#### DATASET ENTRIES:
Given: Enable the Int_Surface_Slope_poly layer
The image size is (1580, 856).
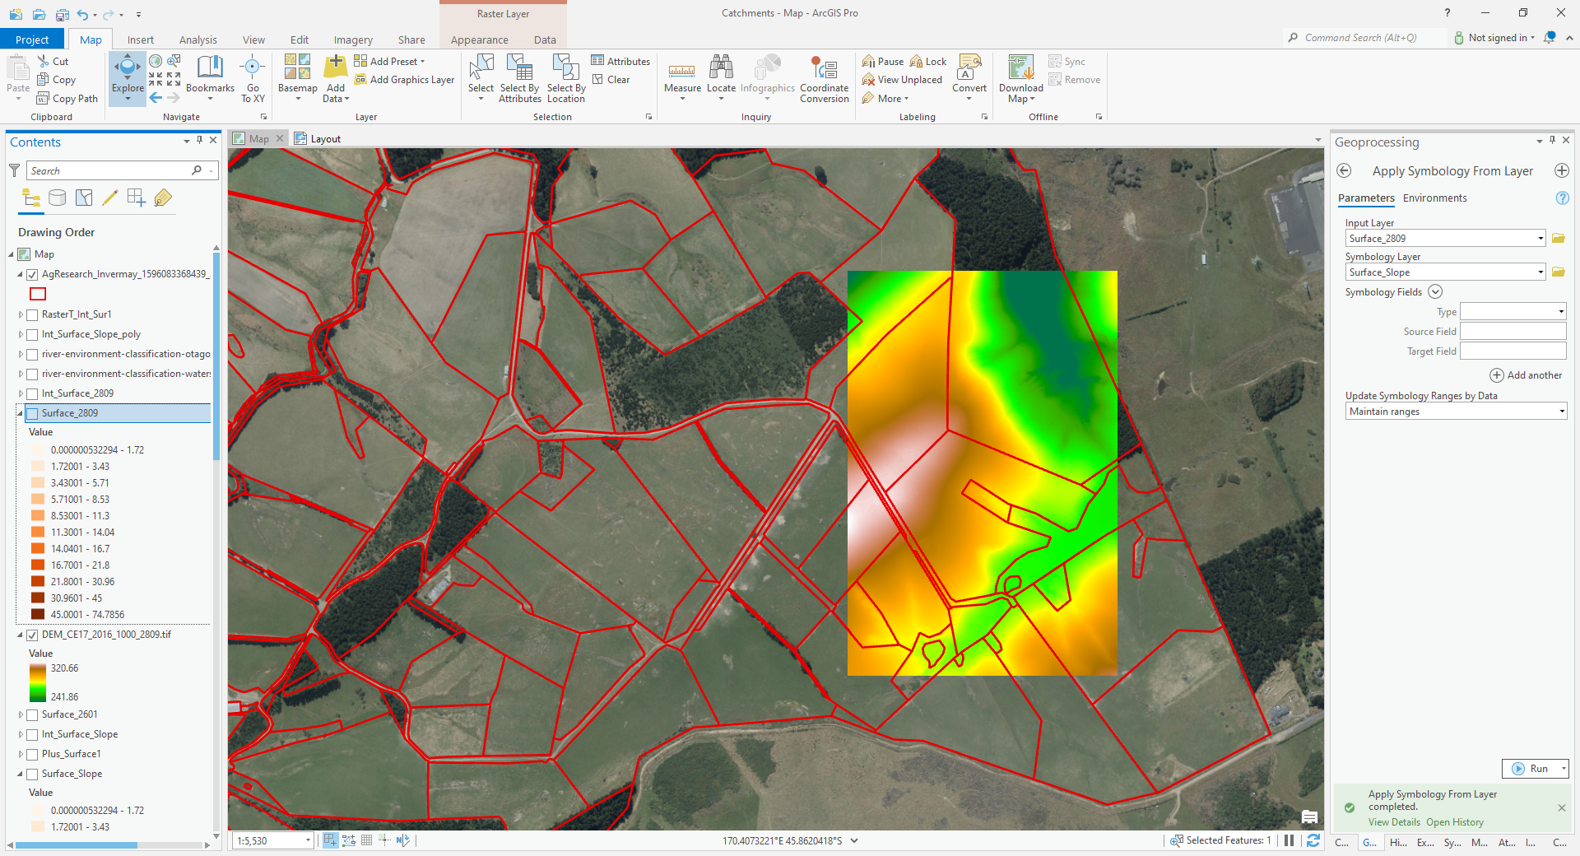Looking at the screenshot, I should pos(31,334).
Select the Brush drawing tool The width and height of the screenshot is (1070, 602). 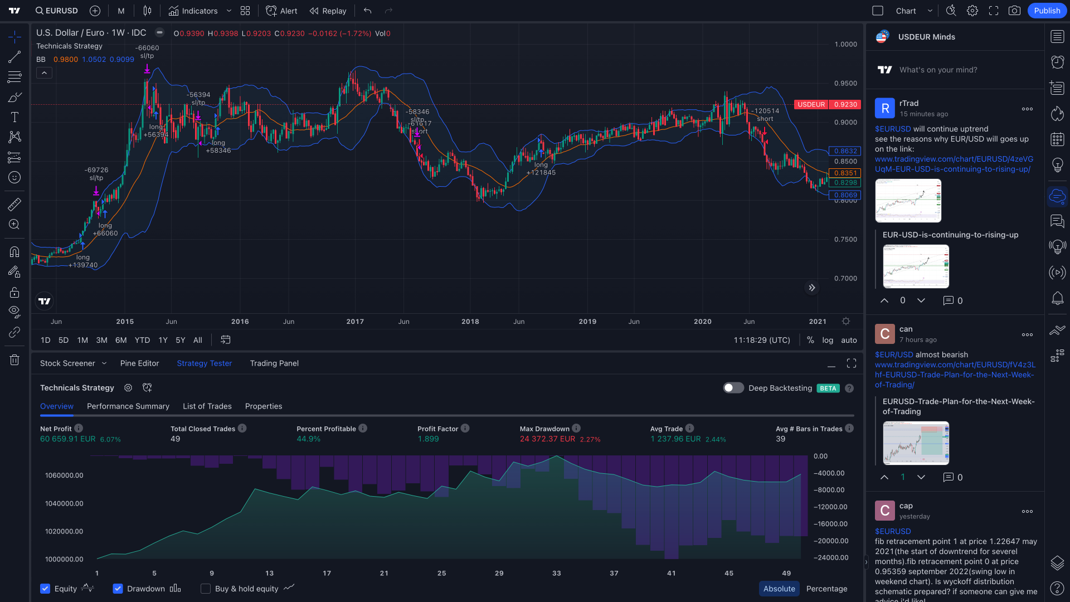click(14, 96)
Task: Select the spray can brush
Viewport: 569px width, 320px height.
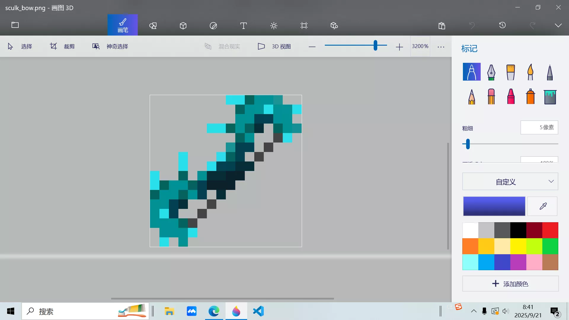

#### TASK ITEM:
Exactly repeat every line from the line that includes "Task: Select the spray can brush" to the end of the listing, and nothing else, leaving pictures out.

#### TASK OUTPUT:
Task: Select the spray can brush
Viewport: 569px width, 320px height.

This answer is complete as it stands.